The Division sarebbe dovuto essere l’ultimo titolo a portare il nome di Tom Clancy’s (in realtà sia Rainbow 6 Siege che il nuovo Ghost Recon continuano a fregiarsi di questo prestigioso nome): il compianto scrittore ha infatti lavorato alla storia di questo shooter che ci vedrà impegnati in una New York devastata (come il resto del mondo) da un’epidemia che ha lasciato pochi sopravvissuti, ovviamente in lotta tra di loro. Il governo infatti, dopo l’emanazione della Direttiva 51 (che avrebbe dovuto ristabilire l’ordine) ha come unica speranza per mantenere l’ordine l’istituzione di un corpo militare speciale, The Division per l’appunto, composto da ex militari e agenti segreti.
Per l’E3 2015 Ubisoft ha presentato una demo incentrata su una modalità multiplayer, ambientata in una zona conosciuta come Deadzone. Si tratta di uno spazio all’interno di Manhattan dove i giocatori possono scontrarsi gli uni contro gli altri o contro nemici del gioco per recuperare materiale prezioso lasciato dai militari durante l’evacuazione di questa zona. La demo che abbiamo provato è la stessa mostrata nel video in calce e questo ci permette di fare un rapido confronto tra come The Division è concepito e come poi in concreto si gioca. La sezione inizia con l’ingresso (senza caricamenti) nella Deadzone: dal momento che l’area è al di fuori del controllo della divisione, quando si entra si interrompono i collegamenti e l’UI salta momentaneamente per poi riavviarsi e fornire informazioni leggermente diverse. Si tratta quindi di una scusa narrativa interessante per giustificare quelle modifiche necessarie alle esigenze della modalità multiplayer. La Deadzone è altamente contagiosa quindi gli agenti indossano le maschere protettive che rendono però difficile l’identificazione. Su questo problema torneremo più avanti.

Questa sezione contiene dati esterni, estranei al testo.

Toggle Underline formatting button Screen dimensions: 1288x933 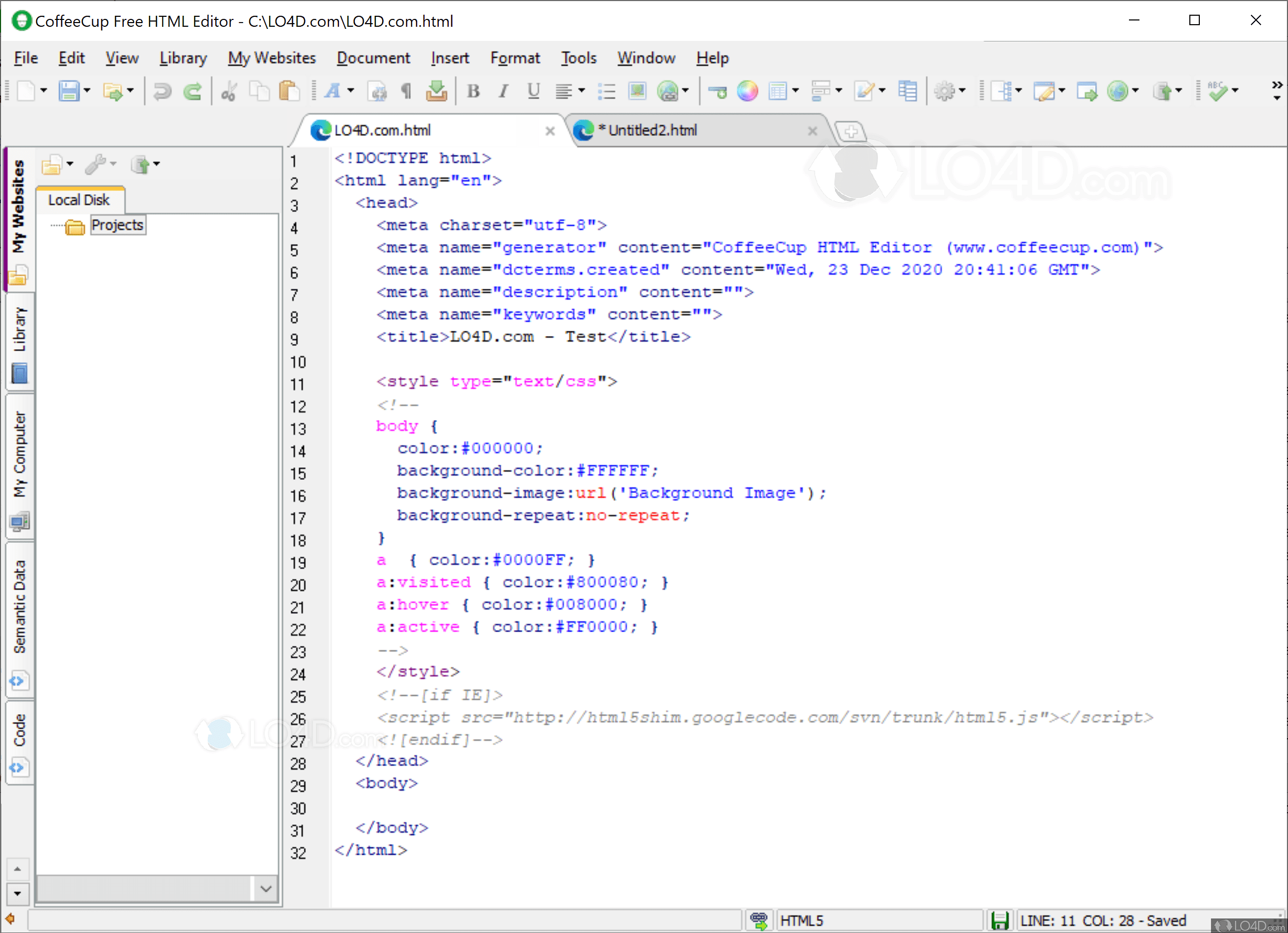pos(533,91)

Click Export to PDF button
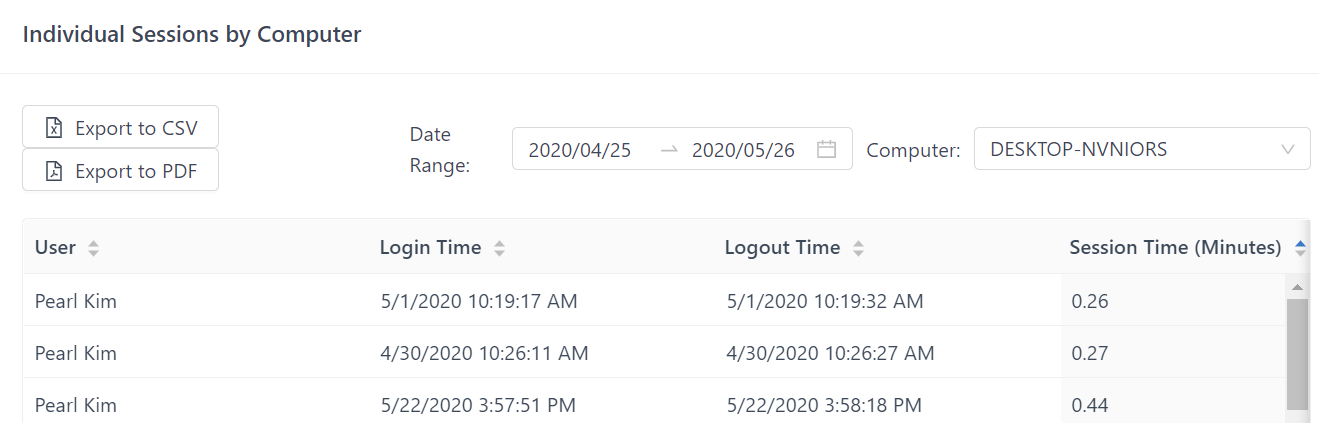(x=120, y=170)
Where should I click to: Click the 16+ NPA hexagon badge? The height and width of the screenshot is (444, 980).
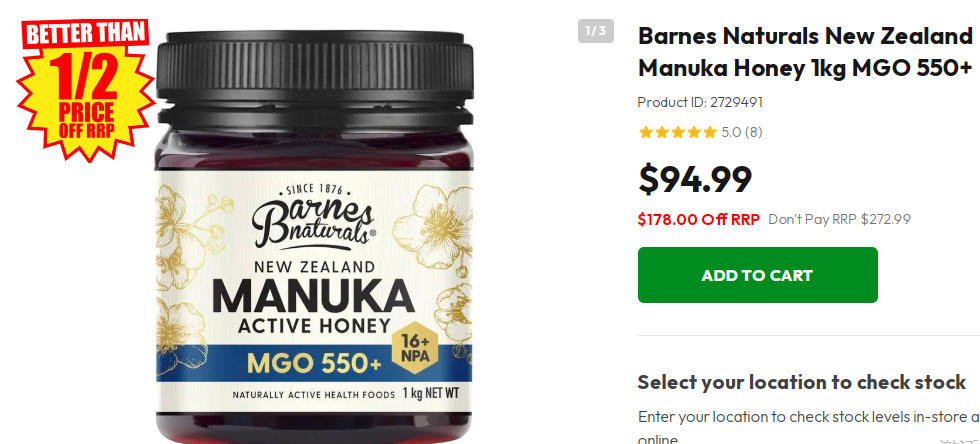[x=415, y=348]
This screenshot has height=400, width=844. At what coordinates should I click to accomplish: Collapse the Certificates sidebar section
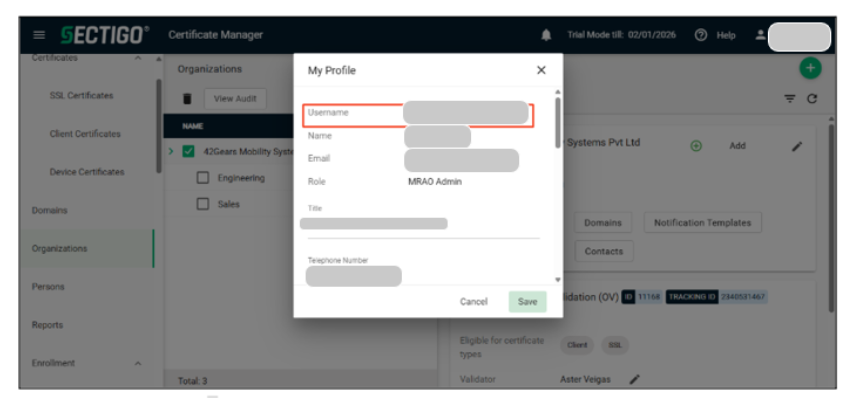pyautogui.click(x=137, y=59)
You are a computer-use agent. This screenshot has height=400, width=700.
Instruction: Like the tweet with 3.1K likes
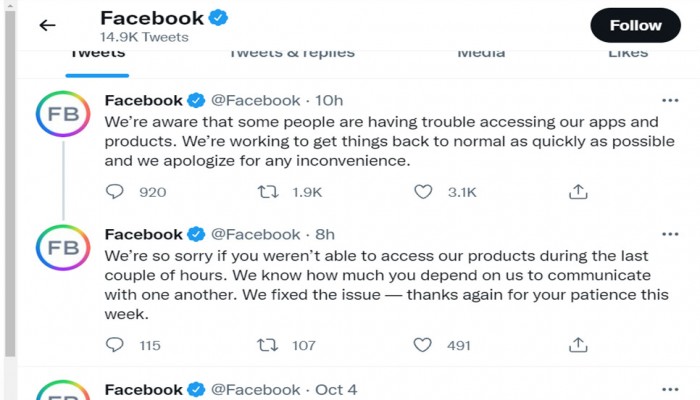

L’obiettivo nella Deadzone è quindi recuperare il prezioso materiale militare lasciato in giro, che deve essere raccolto e portato in un punto di estrazione, dove un elicottero arriverà a prendere il pacco per portarlo altrove ed essere decontaminato. Nell’area si aggirano sia nemici gestiti dall’intelligenza artificiale del gioco che altri team di giocatori per un mix di pvp e pve molto interessante sulla carta. La strada verso il pacco ci permette di sfruttare le abilità dei personaggi contro alcuni nemici incontrati: un compagno ad esempio può piazzare una torretta che tiene impegnati i sodati avversari su un fronte, mentre un altro utilizza l’abilità Pulse per scannerizzare l’area: le informazioni raccolte, come ad esempio la collocazione degli nemici, vengono fornite anche agli alleati che da quel momento posso vedere su schermo la sagoma dei soldati anche dietro a muri ed oggetti vari. Al termine dello scontro il mio compagno ha richiesto una granata curativa che è in grado di restituire punti vita nell’area di azione dell’oggetto.